### TASK PROMPT
Output, word for word, the lines of this listing that fall between the line with "Instruction: Click the arrow" and the line with "Open Files by Google app icon", counting both of those lines, and no others.

### RECORDS FOR THE TASK
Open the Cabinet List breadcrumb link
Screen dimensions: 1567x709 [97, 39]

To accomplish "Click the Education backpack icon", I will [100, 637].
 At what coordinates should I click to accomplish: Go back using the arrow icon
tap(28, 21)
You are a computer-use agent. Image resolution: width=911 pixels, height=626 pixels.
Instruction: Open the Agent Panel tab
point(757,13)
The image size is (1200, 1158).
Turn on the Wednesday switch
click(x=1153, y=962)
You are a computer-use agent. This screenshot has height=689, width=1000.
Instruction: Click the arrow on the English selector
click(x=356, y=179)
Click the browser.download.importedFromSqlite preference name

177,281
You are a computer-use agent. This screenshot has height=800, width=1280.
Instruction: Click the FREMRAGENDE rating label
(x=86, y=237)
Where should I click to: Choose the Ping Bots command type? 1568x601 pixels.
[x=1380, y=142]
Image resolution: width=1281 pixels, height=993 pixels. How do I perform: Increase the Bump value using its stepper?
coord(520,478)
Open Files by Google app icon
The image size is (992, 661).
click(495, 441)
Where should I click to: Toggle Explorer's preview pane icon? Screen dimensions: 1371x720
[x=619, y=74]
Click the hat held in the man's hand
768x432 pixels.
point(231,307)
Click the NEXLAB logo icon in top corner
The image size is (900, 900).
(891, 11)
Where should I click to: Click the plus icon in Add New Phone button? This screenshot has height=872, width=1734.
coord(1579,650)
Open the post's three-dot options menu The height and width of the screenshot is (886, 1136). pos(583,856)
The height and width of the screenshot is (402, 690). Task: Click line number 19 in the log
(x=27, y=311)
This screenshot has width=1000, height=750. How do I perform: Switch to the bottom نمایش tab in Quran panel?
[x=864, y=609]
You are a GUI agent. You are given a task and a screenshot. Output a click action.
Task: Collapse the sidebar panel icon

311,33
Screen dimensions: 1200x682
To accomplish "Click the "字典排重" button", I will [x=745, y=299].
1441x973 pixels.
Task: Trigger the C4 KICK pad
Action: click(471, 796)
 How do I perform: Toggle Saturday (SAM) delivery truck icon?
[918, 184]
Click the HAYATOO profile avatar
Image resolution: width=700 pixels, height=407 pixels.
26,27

### ANSWER TO THIS PROBLEM
Instruction: Click the arrow on the English selector
click(x=356, y=179)
Click the browser.download.importedFromSqlite preference name

177,281
You are a computer-use agent. This screenshot has height=800, width=1280.
Instruction: Click the FREMRAGENDE rating label
(x=86, y=237)
Where should I click to: Choose the Ping Bots command type? 1568x601 pixels.
[x=1380, y=142]
Image resolution: width=1281 pixels, height=993 pixels. How do I perform: Increase the Bump value using its stepper?
coord(520,478)
Open Files by Google app icon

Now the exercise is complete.